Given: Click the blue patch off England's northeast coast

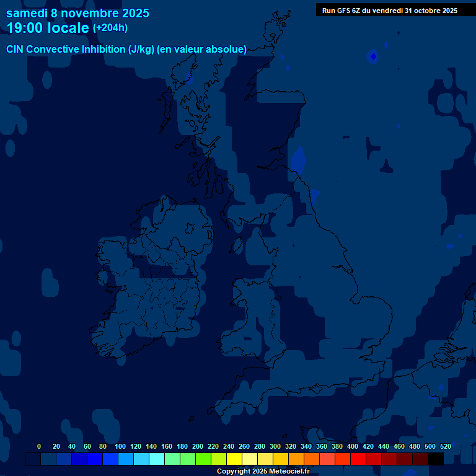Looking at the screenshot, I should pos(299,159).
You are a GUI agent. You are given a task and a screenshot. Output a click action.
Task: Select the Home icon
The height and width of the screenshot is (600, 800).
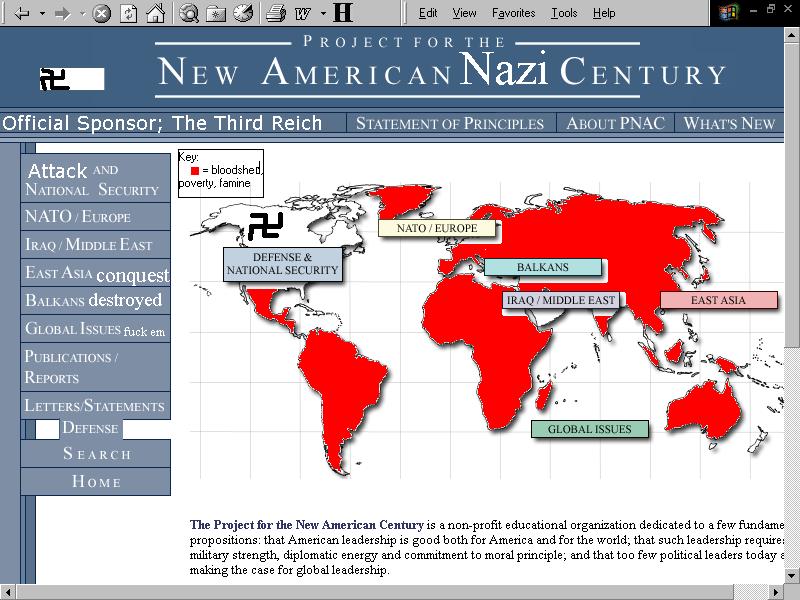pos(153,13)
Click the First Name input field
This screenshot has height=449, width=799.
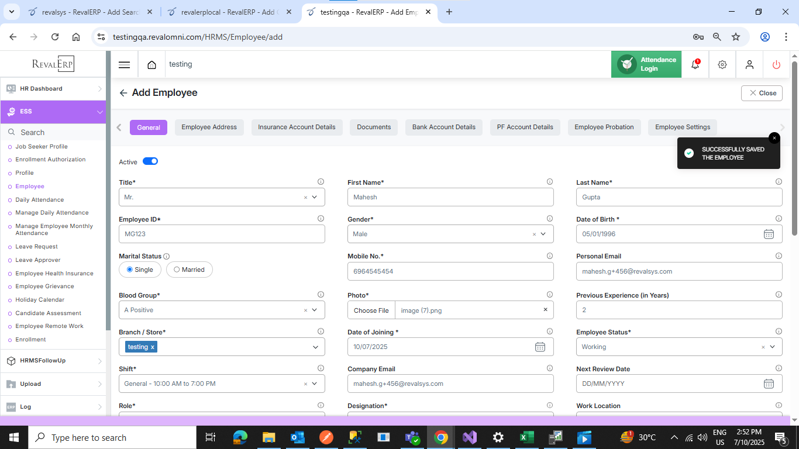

————————

◆ Work order: When you retype the material above, keep every word exact and drop the images.

◆ Completed task:
Given: Click the blue patch off England's northeast coast

Looking at the screenshot, I should pos(299,159).
You are a GUI agent. You are given a task and a screenshot. Output a click action.
Task: Select the Home icon
The height and width of the screenshot is (600, 800).
pos(153,13)
Click the First Name input field
This screenshot has height=449, width=799.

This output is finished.